### 問題
a – 諏訪田製作所の記事によると、オープンファクトリーを始めてから、現在は年間何人が訪れるようになりましたか。
b – 諏訪田製作所の記事の「当初、同業者や従業員の職人か」から「れぞれの作業に没頭している。」までの部分(両端を含む)を、「ブラック」を「ホワイト」に置き換えて書いてください。
c – 諏訪田製作所のオープンファクトリーについての記事を、最後の文の後から書き継いでください。

### 抜粋本文
━━━━━━━━━━━━━━━━━━━━

古くから包丁や工具など金物の一大生産地として知られる新潟県燕三条エリアにある同社だが、高級爪切りのほかにもエポックメイキングな企業として世界的に知られている。それが製造業の命ともいえる製造過程を、誰もが自由に見学できる「オープンファクトリー」だ。

 

当初、同業者や従業員の職人から賛同を得られなかった試みは、結果、売り上げはもちろん、同社のブランド価値を向上させ、労働環境を改善、地域にも貢献する切り札にまでなった。企業が持っている潜在能力を最大化する、逆転の発想とは? ひらめきの源泉を探るべく、小林に話を聞いた。

のどかな田園地帯に年間3万人が訪れる

諏訪田製作所のエントランスを兼ねた建物内には、カフェとショップが併設されている。ショップでは爪切りをはじめ、諏訪田製作所が手がけている商品を購入可能。

上越新幹線燕三条駅から在来線と徒歩で1時間、クルマでも30分は要するのどかな田園地帯に、突如モダンな漆黒の建物が現れる。

「創業者でもある祖父と祖母が住んでいた工場をリノベーションして、今のかたちになったのが2011年です。もともと、工場見学したいという方は少なくなかったんですが、オープンファクトリーを始めてから現在では年間3万人がいらっしゃるようになりました」

外観と同様、ブラックを基調にまとめられた工場内には、爪切りの端材で作られたアート作品をはじめ、同社の歴史、製品、製造工程を展示したギャラリーがあり、奥にガラス張りの見学ルートが伸びている。工作機械までブラックで統一されたほの暗い工場内では、およそ職人とは見えないほどおしゃれな制服に身を包んだ従業員たちがそれぞれの作業に没頭している。

 

「SUWADA つめ切り MIRROR」(上)。世界最高の切れ味、一生ものと評される、諏訪田製作所を代表する爪切り。職人が手で磨きあげ、ミラー仕上げにしている銘品。こちらは、ギフトボックス付きで18,144円。

のどかな田園地帯に年間3万人が訪れる

いずれにせよ、オープンファクトリーの空間と従業員たちのたたずまいはクリーンかつスタイリッシュで、昔ながらの工場や職人のイメージからはほど遠い。

「まさに私がオープンファクトリーで改善したかったのはそこです。とにかく、多くの人が工場に対して抱いている『キツい、汚い、危険』の3K仕事の労働環境とイメージを払拭したかった。それが結果として、工場見学の効率化やブランドイメージの向上、地域貢献につながったんです。もちろん、オープンファクトリーまでトントン拍子に進んだわけではないんですが……」

家業へ入るも……衝撃の職場環境

オープンファクトリーの入り口を入ったところ。左のアート作品は爪切りの端材で作られている。工場内には、同様に盆栽を模したものやライオンなど、端材を使用した作品が展示されている。オープンファクトリーの入り口を入ったところ。左のアート作品は爪切りの端材で作られている。工場内には、同様に盆栽を模したものやライオンなど、端材を使用した作品が展示されている。

━━━━━━━━━━━━━━━━━━━━

### データ抜粋
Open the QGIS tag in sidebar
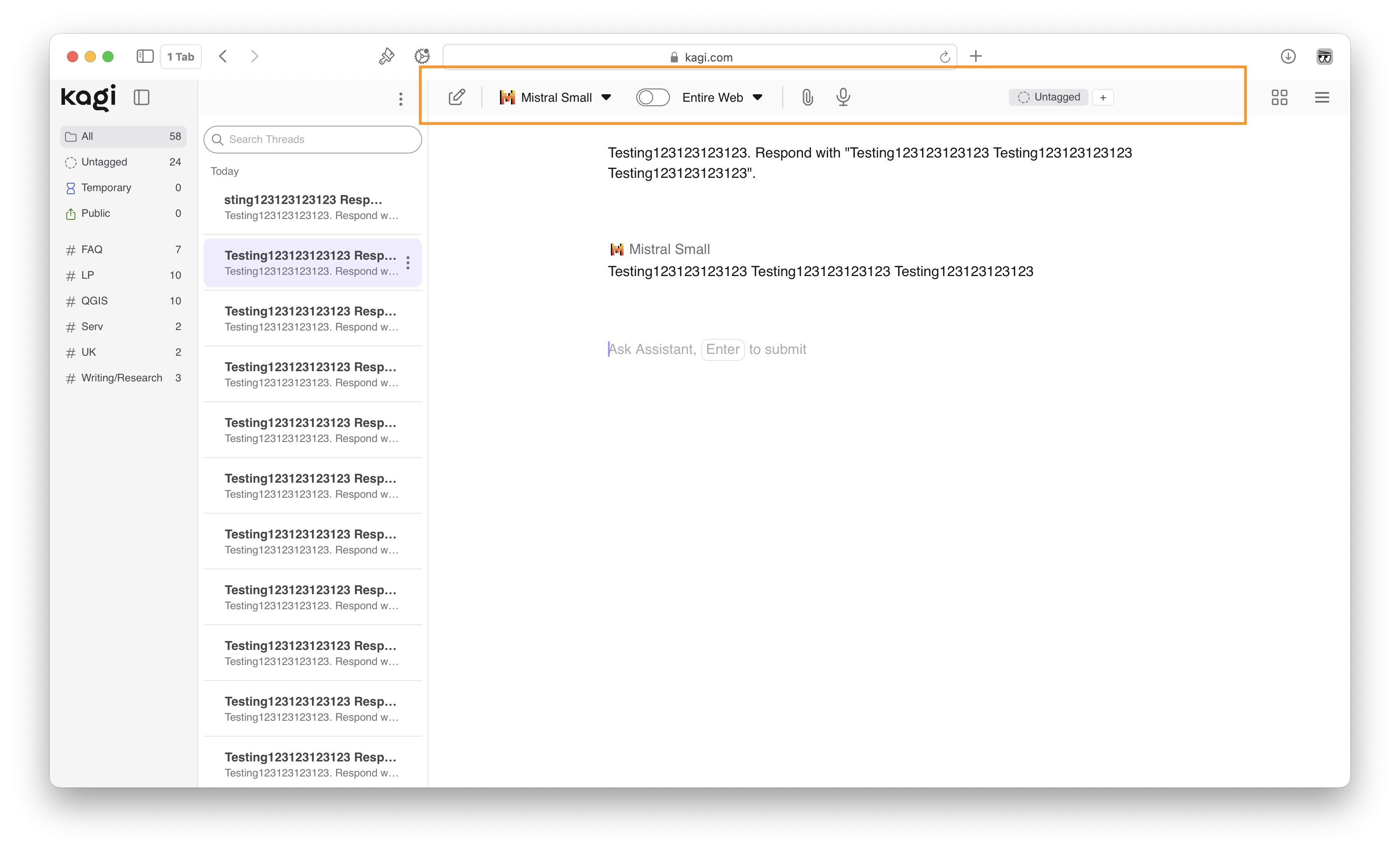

━━━━━━━━━━━━━━━━━━━━

### 解答
a – 年間3万人です。

b –
当初、同業者や従業員の職人から賛同を得られなかった試みは、結果、売り上げはもちろん、同社のブランド価値を向上させ、労働環境を改善、地域にも貢献する切り札にまでなった。企業が持っている潜在能力を最大化する、逆転の発想とは? ひらめきの源泉を探るべく、小林に話を聞いた。

のどかな田園地帯に年間3万人が訪れる

諏訪田製作所のエントランスを兼ねた建物内には、カフェとショップが併設されている。ショップでは爪切りをはじめ、諏訪田製作所が手がけている商品を購入可能。

上越新幹線燕三条駅から在来線と徒歩で1時間、クルマでも30分は要するのどかな田園地帯に、突如モダンな漆黒の建物が現れる。

「創業者でもある祖父と祖母が住んでいた工場をリノベーションして、今のかたちになったのが2011年です。もともと、工場見学したいという方は少なくなかったんですが、オープンファクトリーを始めてから現在では年間3万人がいらっしゃるようになりました」

外観と同様、ホワイトを基調にまとめられた工場内には、爪切りの端材で作られたアート作品をはじめ、同社の歴史、製品、製造工程を展示したギャラリーがあり、奥にガラス張りの見学ルートが伸びている。工作機械までホワイトで統一されたほの暗い工場内では、およそ職人とは見えないほどおしゃれな制服に身を包んだ従業員たちがそれぞれの作業に没頭している。

c –
オープンファクトリーの入り口を入ったところ。左のアート作品は爪切りの端材で作られている。工場内には、同様に盆栽を模したものやライオンなど、端材を使用した作品が展示されている。

諏訪田製作所の前身は大正時代の1926年、小林知行の祖父・小林祝三郎氏が手がけた「喰切(くいきり)」製造に始まる。喰切とは、木材から飛び出したくぎの頭や針金など硬いものをえぐり切るための大工道具。その後、爪切りの開発を経て、1974年に父・小林騏一氏により現在の諏訪田製作所が設立された。

「物心ついたときから家業に触れてきたので、いずれ継ぐことになるんだと刷り込まれてました。ただ、実際に新卒で就職したのは地元の小さな商社です。今振り返ればきっとモラトリアム期間で、家業を継ぐ前に、なにか経験しなくちゃなって考えていたんだと思います」

商社で5年ほど働いた後、いよいよ諏訪田製作所へ入社する。しかし工場と職人は、「むちゃくちゃ(笑)。町工場とすら呼べない、産業革命以前の家内制手工業」(小林)が繰り広げられていたという。

「父親が社長で、その弟たちが職人なんですが、なにを作るかは彼ら=おじさんたちが場当たり的に決めていて、経営っていう視点がまるでなかったんですね。朝礼もなければ日報もない。なにを言っても『そんなことしてるヒマがあったら手を動かすのが職人だ』って返されるんだけど、おじさんたちを見てると出社したら朝の連続テレビ小説を見ながらみんなで朝食を食べて、そのあと新聞を持ってトイレに30分くらいこもってる。もう会社以前の問題だったんです」

とにかく人は変わらない

 

それまでの商社勤めから一転、「ゆるすぎる」実家に帰ってカルチャーショックを受けた小林。その後も、まともな会社にしようと孤軍奮闘する小林に対して、彼らは「職人だから」を盾に受け流し続ける。

「ご近所の長岡市出身で、日本の海軍を率いた山本五十六の『やってみせ、言って聞かせて、させてみせ、ほめてやらねば、人は動かじ』という名言があるんですが、実際は『やってみせ、言って聞かせて、させてみせ、ほめてやっても、人は動かじ』ですね。とにかく人は変わりません。だからといって、新しい人を入れても『金八先生』の腐ったミカンと同じで悪いほうに染まるんですよ。じゃあ、こっちが変わらなくちゃいけない」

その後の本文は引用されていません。